The numbers are stark, to say the least. According to the EPA, landscape irrigation accounts for almost one-third of all residential water use, totaling nearly 9 billion gallons per day.
What’s most alarming is that an estimated 50 percent of that water is wasted, and when you look at a standard sprinkler system it’s not hard to see why. The prominent existing method for watering lawns involves several sprinklers spraying in rigid circles, and as a result there’s a lot of overlap, runoff and yet uncovered spots.
It’s a big problem seeking a solution, and Gary Klinefelter believes he has designed one.
Klinefelter is the founder and CEO of IrriGreen, a local hardware startup introducing a digital aspect to the irrigation process. The company manufactures sprinkler heads that include an electronic circuit board in addition the the usual motor components.
This allows the spray patterns to be contoured to the specific shape of a piece of land. A patent pending multi-stream nozzle delivers the water, leading to uniform distribution that isn’t achieved by most models on the market. It’s more than a smart sprinkler, Klinefelter believes, which is why he calls his product the “Genius sprinkler.”

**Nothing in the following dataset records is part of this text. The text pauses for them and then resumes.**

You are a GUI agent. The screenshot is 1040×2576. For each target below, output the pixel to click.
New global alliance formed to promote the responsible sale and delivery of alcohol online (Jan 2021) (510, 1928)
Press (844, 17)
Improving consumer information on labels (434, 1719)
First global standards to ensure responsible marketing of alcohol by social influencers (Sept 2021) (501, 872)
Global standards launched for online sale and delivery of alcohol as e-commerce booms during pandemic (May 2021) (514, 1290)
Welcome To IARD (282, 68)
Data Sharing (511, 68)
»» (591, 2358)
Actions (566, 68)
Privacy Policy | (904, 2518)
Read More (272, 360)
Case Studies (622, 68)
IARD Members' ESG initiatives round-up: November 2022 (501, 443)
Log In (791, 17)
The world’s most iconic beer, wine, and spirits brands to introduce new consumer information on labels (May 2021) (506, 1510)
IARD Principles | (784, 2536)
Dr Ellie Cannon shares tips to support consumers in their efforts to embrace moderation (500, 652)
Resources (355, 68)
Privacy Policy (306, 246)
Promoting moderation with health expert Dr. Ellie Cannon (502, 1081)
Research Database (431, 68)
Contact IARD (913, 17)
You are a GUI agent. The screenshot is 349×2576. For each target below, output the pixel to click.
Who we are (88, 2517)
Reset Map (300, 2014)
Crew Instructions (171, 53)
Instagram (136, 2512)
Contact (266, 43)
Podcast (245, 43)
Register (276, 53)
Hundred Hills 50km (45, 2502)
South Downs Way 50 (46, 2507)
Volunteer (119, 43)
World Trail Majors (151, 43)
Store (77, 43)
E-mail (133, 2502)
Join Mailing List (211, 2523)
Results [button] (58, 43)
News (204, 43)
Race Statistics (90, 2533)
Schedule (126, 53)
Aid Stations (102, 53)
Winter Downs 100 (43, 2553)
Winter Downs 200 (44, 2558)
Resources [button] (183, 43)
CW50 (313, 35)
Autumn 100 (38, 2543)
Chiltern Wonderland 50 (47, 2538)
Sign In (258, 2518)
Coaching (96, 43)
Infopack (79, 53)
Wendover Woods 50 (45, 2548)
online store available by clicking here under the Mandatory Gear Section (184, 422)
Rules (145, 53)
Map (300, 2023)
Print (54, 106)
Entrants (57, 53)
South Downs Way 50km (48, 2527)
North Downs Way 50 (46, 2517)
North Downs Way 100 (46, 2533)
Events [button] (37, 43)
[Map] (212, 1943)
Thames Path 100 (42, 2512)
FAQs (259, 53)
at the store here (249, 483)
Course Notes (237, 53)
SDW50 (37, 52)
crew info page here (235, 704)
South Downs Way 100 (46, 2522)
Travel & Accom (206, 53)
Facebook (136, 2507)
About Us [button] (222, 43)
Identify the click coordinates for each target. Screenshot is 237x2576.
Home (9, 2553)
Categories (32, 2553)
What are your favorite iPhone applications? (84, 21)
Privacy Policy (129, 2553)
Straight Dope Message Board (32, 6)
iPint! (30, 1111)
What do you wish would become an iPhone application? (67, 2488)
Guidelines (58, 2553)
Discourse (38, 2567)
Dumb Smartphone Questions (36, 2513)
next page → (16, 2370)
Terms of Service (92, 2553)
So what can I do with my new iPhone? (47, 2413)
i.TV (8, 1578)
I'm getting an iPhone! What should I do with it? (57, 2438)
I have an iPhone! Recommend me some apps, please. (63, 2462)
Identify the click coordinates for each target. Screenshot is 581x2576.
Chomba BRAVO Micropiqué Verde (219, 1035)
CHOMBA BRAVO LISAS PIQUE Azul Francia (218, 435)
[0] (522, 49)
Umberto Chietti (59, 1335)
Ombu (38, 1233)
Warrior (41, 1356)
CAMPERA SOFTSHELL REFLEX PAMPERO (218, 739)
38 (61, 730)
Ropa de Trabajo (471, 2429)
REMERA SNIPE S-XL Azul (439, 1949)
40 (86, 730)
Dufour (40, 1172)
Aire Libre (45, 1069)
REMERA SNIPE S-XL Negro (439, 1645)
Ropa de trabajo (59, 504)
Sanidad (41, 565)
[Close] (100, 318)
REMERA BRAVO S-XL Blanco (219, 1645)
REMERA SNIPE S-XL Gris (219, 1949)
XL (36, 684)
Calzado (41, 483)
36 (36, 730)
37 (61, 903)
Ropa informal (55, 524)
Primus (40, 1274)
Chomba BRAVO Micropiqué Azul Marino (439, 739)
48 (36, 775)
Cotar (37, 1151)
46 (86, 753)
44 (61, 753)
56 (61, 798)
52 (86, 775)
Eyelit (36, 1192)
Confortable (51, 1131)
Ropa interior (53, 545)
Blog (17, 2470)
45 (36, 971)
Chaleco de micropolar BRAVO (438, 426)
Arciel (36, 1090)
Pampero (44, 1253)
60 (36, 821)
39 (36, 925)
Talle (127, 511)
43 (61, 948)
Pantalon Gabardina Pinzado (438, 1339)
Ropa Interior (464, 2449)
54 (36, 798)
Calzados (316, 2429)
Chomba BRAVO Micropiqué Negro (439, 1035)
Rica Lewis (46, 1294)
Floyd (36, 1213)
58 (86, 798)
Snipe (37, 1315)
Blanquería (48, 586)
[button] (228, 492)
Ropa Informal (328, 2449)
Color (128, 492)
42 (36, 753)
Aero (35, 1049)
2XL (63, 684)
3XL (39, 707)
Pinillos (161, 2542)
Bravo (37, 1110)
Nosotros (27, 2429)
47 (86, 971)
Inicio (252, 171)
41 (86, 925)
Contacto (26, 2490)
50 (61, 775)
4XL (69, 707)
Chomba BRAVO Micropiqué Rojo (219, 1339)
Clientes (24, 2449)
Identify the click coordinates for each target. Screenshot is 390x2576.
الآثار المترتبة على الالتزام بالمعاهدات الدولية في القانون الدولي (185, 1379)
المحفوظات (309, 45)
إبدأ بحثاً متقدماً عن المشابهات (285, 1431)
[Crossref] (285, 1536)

Klinefelter’s background is in digital printing, and he says the idea for IrriGreen spawned from frustrations with the inefficiencies of watering his own lawn.
“Knowing that I could do something where I could put stuff exactly on a page made me wonder, how could I do that on a lawn?”
Klinefelter says that in the past, the technology wasn’t available to make this a viable and cost-effective solution, but now the timing is right and the need is clear.
IrriGreen launched about four years ago, and has raised close to $1 million in capital through friends, family and angel investors. The product began selling commercially last year and they moved about 100 units. This year, Klinefelter says the company is positioned to sell upward of 1,000, with a revenue goal of $500,000 to $750,000.
They have a five-year plan that would establish them as a $60 million company. In order to make that happen, IrriGreen needs to continue to push sales and begin to expand nationally. The company must also work to differentiate itself from competing innovators in the industry, such as Innogation and AccuRain.
Klinefelter feels his offering is technically superior to the seemingly similar alternatives.
“I don’t know of any other sprinklers in the ground that have electronics inside,” he says.
While Irrigreen’s system carries a higher cost per head, total cost of ownership is less than that of a traditional sprinkler system when factoring the labor savings of applying computing power to a largely manual process (less heads to install). Also, Irrigreen greatly reduces the underground petroleum based piping needed for a conventional system by about 75%. Despite that, Marketing Director Ray Lamovec believes that the improved lawn coverage and resulting economics of water speaks for itself.
“Property owners simply can’t afford to waste water anymore,” he says, convincingly.